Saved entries
____

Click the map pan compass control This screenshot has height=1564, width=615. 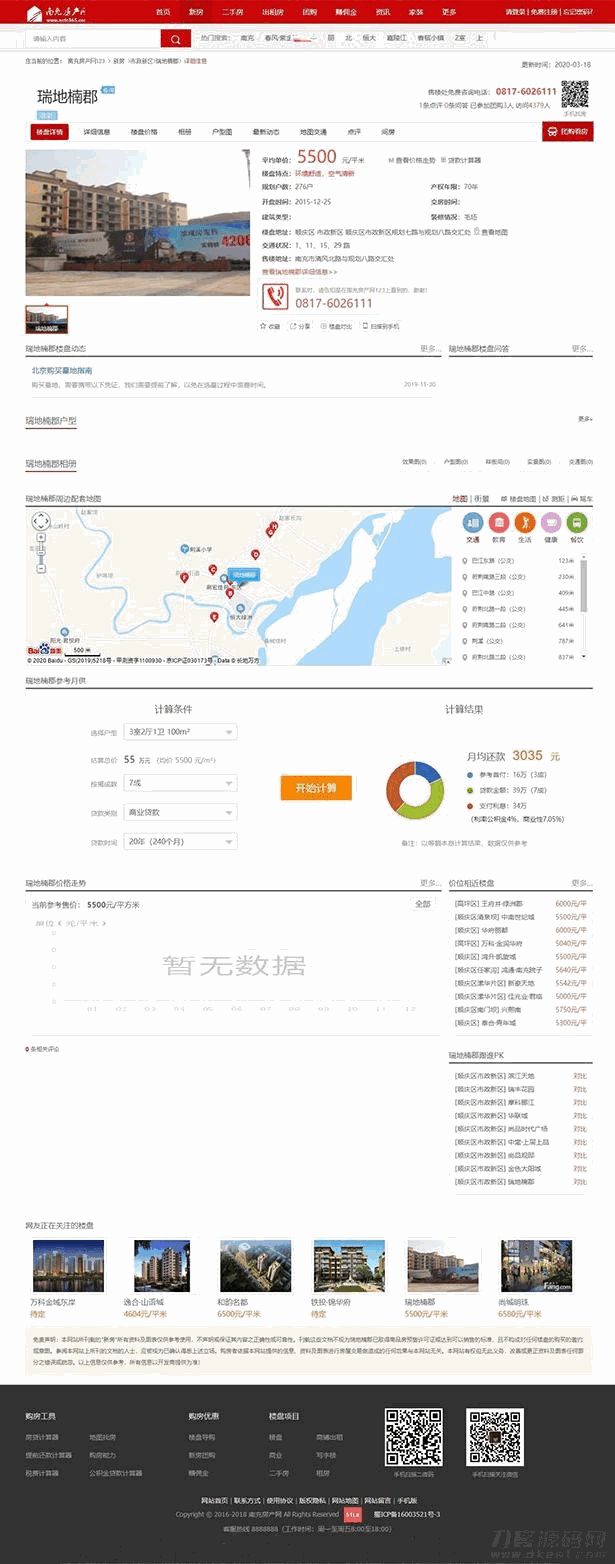tap(41, 522)
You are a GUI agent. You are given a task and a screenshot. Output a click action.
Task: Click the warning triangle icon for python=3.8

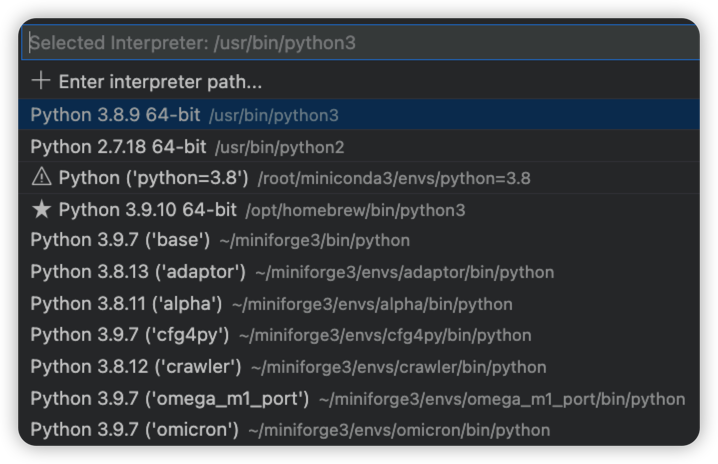pos(41,178)
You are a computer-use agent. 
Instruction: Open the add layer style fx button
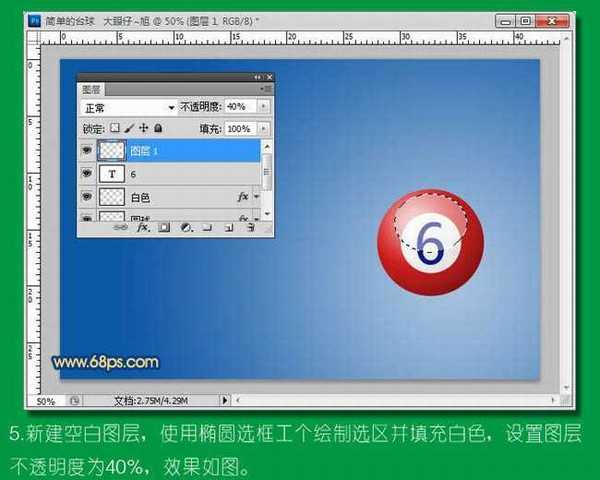tap(142, 228)
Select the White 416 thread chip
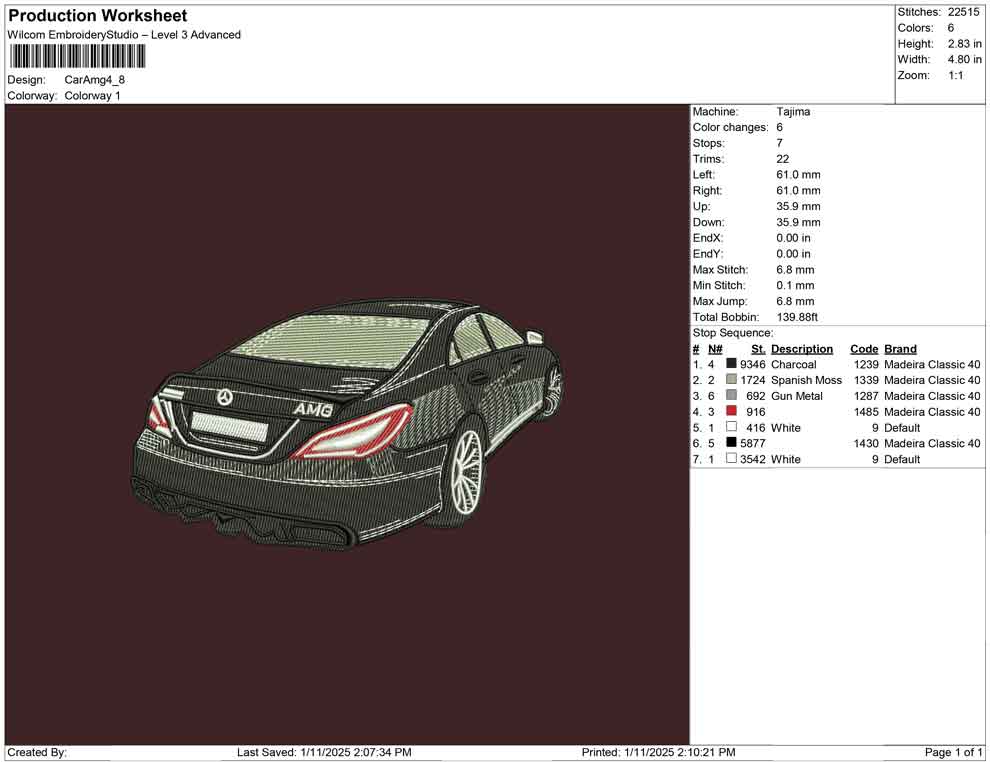The width and height of the screenshot is (990, 762). [x=731, y=427]
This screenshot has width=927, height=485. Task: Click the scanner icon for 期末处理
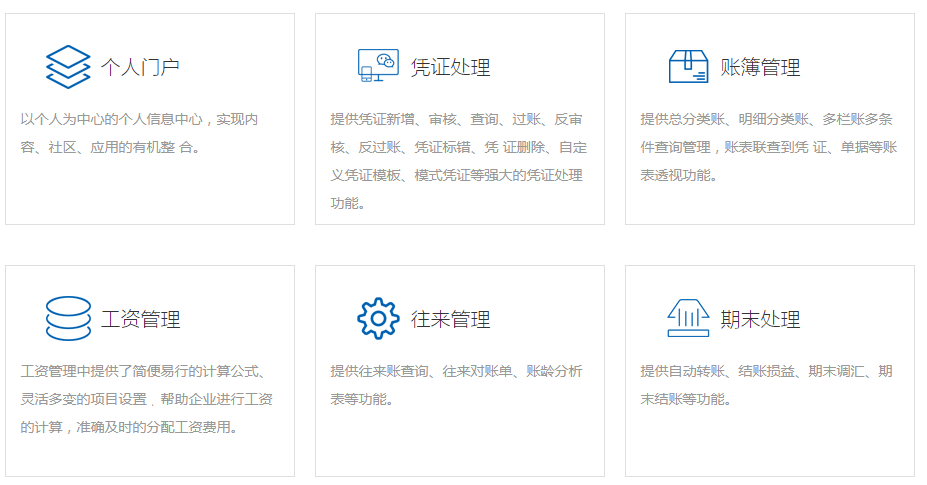[688, 319]
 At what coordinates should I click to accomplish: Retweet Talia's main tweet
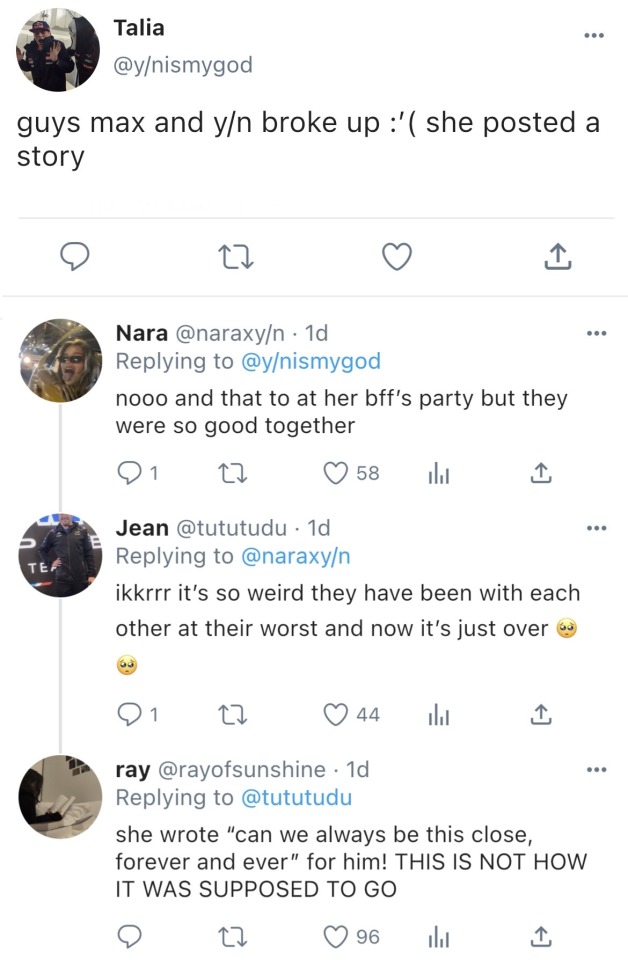234,258
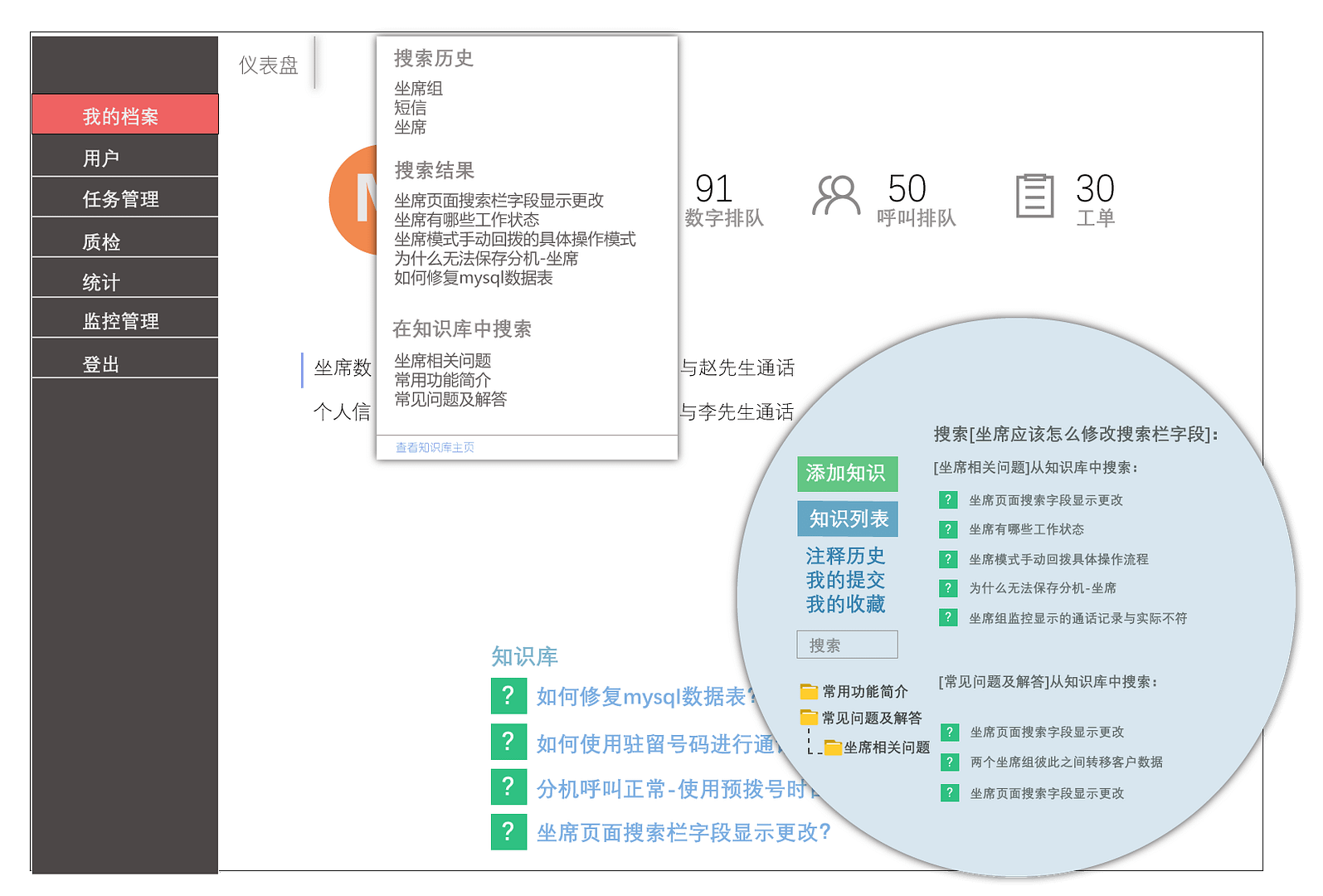1323x896 pixels.
Task: Click question icon beside 坐席有哪些工作状态
Action: (948, 529)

____

With the pictures left out, copy exactly the lines above from the line containing "This screenshot has width=927, height=485." through the last line of the entries.

This screenshot has width=927, height=485. Task: Click the scanner icon for 期末处理
[688, 319]
 At what coordinates should I click to accomplish: Retweet Talia's main tweet
234,258
1323x896 pixels.
Task: Click question icon beside 坐席有哪些工作状态
Action: (948, 529)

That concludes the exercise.